§ Given passage:
[START]

Pre-qualified is when a prospective home owner has provided the lender with the basic information to determine which loan program the home buyer may qualify for. 

Pre-approved is when the lender has collected, verified and presented the information needed for underwriting and approval.  While it is a preliminary underwriting look at things, this is a more clear prospective on the actual ability to move forward.

What is the difference between interest rate and APR?

Interest Rate is the monthly cost you pay on the unpaid balance of your home loan.

Annual Percentage Rate (APR) includes both your interest rate and any additional cost or prepaid finance charges like the origination fee, points, private mortgage insurance, underwriting and processing fees (your actual fees may not include all of these items). 

Although the  interest rate is the rate you will make your monthly mortgage payments, the APR is a universal measurement that can assist you in comparing the cost of mortgage loans offered by different mortgage lenders.

What are the closing costs?

Closing costs include items like appraisal fees, title insurance fees, attorney fees, pre-paid interest and documentation fees. These items are usually different for each customer due to differences in the type of mortgage, the property location and other factors. You will receive a good faith estimate of your closing costs in advance of your closing date for your review. Both the seller and the buyer have their own respective closing cost to pay during the process.

Which amounts are included in my monthly payments?

Fully amortizing mortgage = portions of your monthly mortgage payment go toward loan principal and interest. If your mortgage carries mortgage insurance, a portion of your monthly mortgage payment will pay this also, unless the lender has paid your mortgage insurance or you have paid your mortgage insurance upfront.

Interest-only mortgage = payments include only the interest that is due on the outstanding principal balance.

If you have set up an escrow account for your mortgage, then portions also go toward your property taxes and homeowners insurance.

What is PMI?

Private Mortgage Insurance(PMI) is provided by a private mortgage insurance company to protect a lender against loss if a borrower defaults. Private Mortgage Insurance is usually required for a loan with a initial loan to value (LTV) in excess of 80%. In most cases, this will mean that you will have to pay Private Mortgage Insurance if your down payment is less than 20% of the value of the home you are purchasing or refinancing. The cost of the mortgage insurance is typically added to the monthly mortgage payment.

[END]

§ Set task 1:
Summarize the mortgage FAQ in two sentences.
§ Set task 2:
According to the mortgage FAQ, above what initial loan-to-value is private mortgage insurance usually required?
§ Set task 3:
From the mortgage FAQ, reproduce the passage starting with "Pre-qualified is when" and going on through "of these items).".

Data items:
[START]

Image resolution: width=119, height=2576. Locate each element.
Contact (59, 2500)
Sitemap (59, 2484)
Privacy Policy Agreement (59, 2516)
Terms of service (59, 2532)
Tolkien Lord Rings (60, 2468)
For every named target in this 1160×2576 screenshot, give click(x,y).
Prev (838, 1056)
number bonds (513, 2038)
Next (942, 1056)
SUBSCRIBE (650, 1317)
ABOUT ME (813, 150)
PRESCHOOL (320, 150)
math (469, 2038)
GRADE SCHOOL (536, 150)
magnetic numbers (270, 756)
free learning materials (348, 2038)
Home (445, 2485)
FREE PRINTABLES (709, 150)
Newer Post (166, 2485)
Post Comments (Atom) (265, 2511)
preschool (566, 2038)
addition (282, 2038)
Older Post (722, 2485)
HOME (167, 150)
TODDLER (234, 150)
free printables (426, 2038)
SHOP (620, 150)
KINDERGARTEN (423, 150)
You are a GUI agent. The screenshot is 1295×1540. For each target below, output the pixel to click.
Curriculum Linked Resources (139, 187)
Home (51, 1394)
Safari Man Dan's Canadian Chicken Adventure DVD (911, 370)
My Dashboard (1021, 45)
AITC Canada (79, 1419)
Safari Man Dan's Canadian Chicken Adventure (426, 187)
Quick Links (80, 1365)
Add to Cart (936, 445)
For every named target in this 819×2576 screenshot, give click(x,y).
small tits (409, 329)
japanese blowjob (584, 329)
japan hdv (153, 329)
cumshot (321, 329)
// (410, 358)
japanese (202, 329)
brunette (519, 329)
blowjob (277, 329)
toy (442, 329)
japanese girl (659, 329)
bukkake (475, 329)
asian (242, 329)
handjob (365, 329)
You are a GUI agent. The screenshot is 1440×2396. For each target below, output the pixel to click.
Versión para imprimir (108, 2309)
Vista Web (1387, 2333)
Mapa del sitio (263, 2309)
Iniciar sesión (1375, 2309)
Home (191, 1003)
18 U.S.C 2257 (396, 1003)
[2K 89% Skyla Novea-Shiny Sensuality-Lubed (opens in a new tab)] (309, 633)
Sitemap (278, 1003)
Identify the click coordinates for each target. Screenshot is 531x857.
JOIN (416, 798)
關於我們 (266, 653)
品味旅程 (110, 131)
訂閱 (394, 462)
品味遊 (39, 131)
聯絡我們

[END]

§ Correct answer 1:
The mortgage FAQ separates pre-qualification from pre-approval and the interest rate from the APR, which adds fees and prepaid finance charges to the rate. It also describes closing costs, what goes into monthly payments under different loan types and escrow, and private mortgage insurance, which is usually required when the initial loan-to-value is above 80%.

§ Correct answer 2:
80%

§ Correct answer 3:
Pre-qualified is when a prospective home owner has provided the lender with the basic information to determine which loan program the home buyer may qualify for. 

Pre-approved is when the lender has collected, verified and presented the information needed for underwriting and approval.  While it is a preliminary underwriting look at things, this is a more clear prospective on the actual ability to move forward.

What is the difference between interest rate and APR?

Interest Rate is the monthly cost you pay on the unpaid balance of your home loan.

Annual Percentage Rate (APR) includes both your interest rate and any additional cost or prepaid finance charges like the origination fee, points, private mortgage insurance, underwriting and processing fees (your actual fees may not include all of these items).